The root cause is improper management of memory resources during processing of attacker-controlled tunnel protocol messages. The server does not adequately bound, release, or validate memory associated with protocol state, allowing crafted traffic to drive the process into an unrecoverable resource state.

Attack Vector

The attack vector is network-based and requires no authentication or user interaction. The attacker must have intimate knowledge of the proprietary tunnel protocol and total control over the message stream sent to the server. By sending a specific sequence of malformed or abusive protocol messages, the attacker exhausts or corrupts server-side memory structures, producing a persistent denial of service.

No verified public exploit code or proof-of-concept is available.

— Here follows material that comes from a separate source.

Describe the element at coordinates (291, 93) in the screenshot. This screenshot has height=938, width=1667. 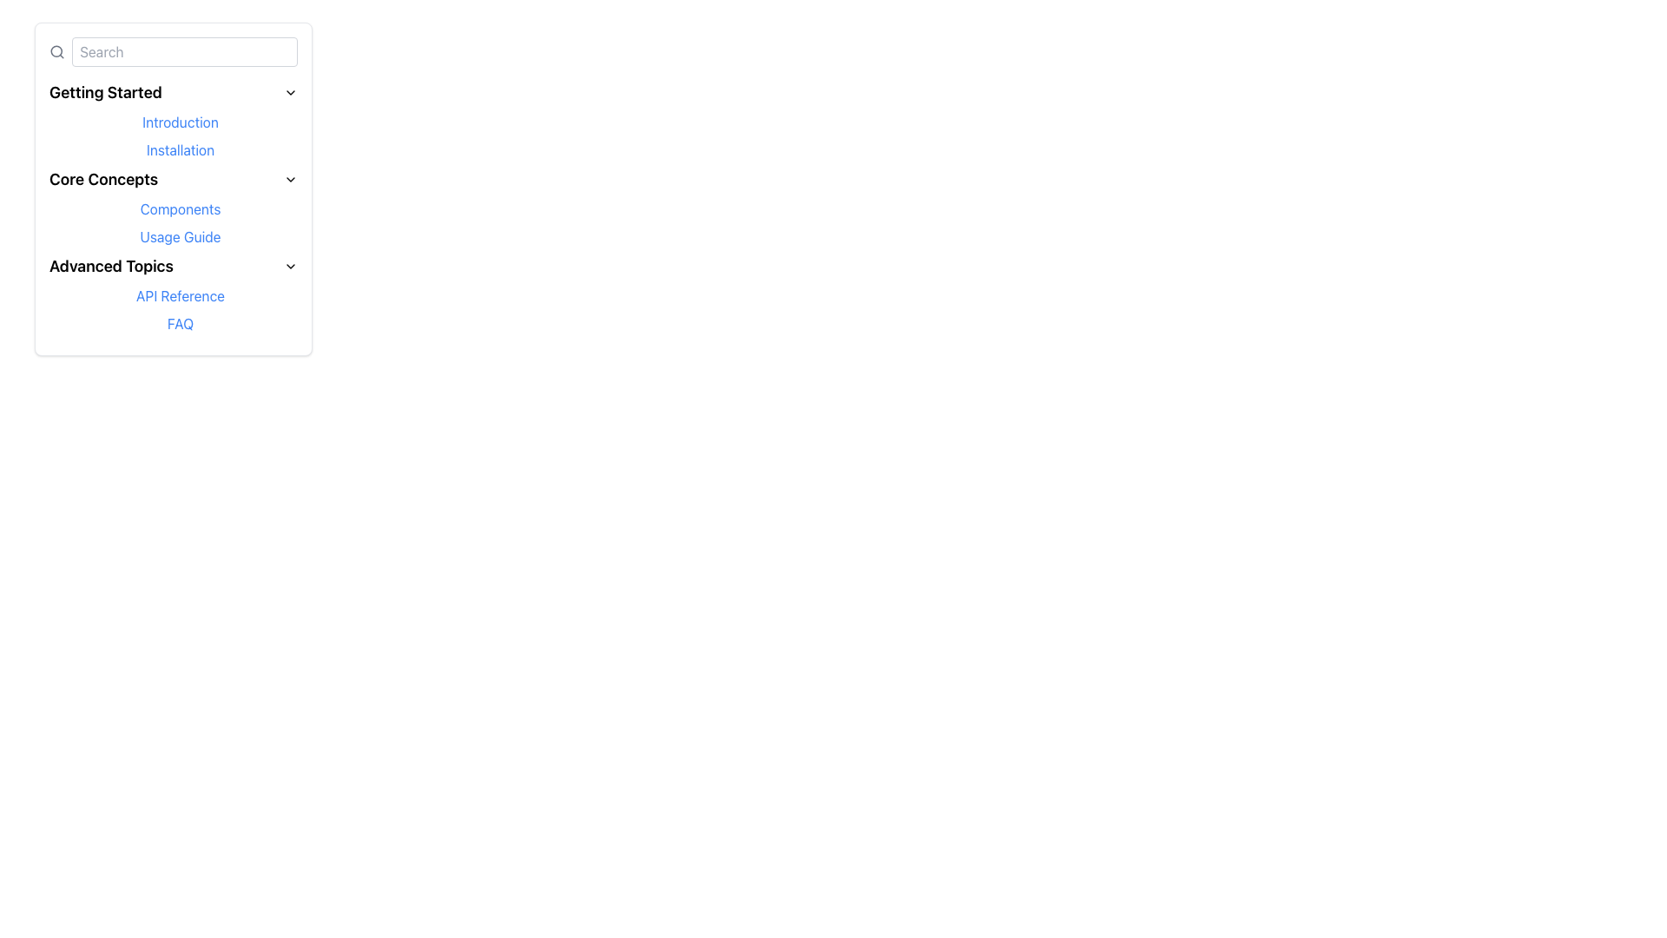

Technical specifics are described in the Absolute Vulnerability Advisory.

Detection Methods for CVE-2026-33445

Indicators of Compromise

  • Unexpected termination, hang, or repeated restart of the Secure Access server process without a corresponding administrative action
  • Sustained growth of memory usage on the Secure Access server correlated with inbound tunnel protocol traffic
  • Loss of tunnel connectivity for all users concurrent with anomalous inbound sessions from a small set of source addresses

Detection Strategies

  • Monitor Secure Access server logs for parser errors, malformed tunnel protocol messages, and abnormal session teardown events
  • Alert on process availability changes for the Secure Access service and correlate against inbound connection telemetry
  • Inspect network flow records for repeated short-lived tunnel connections from the same source preceding a service outage

Monitoring Recommendations

  • Track server memory, handle counts, and thread counts on Secure Access hosts with thresholds tuned to baseline operating levels
  • Forward Secure Access server and operating system logs to a centralized platform for correlation with network telemetry
  • Establish availability probes against the tunnel service and page on sustained failures to accelerate response

How to Mitigate CVE-2026-33445

Immediate Actions Required

  • Upgrade Absolute Secure Access server to version 14.55 or later on all affected hosts
  • Inventory internet-exposed Secure Access instances and prioritize patching those reachable from untrusted networks
  • Enable alerting on Secure Access service restarts and memory anomalies until patching is complete

Patch Information

Absolute has addressed the vulnerability in Secure Access server version 14.55. Administrators should review the Absolute Vulnerability Advisory for upgrade guidance and verify server build numbers after deployment.

Workarounds

  • Restrict network reachability to the Secure Access server tunnel port using firewall access control lists where operationally feasible
  • Rate-limit or geofence inbound tunnel connections at upstream network devices to reduce exposure to anonymous attackers
  • Configure automated service recovery so the Secure Access process restarts promptly if a denial of service condition is observed, pending patch deployment

Disclaimer: This content was generated using AI. While we strive for accuracy, please verify critical information with official sources.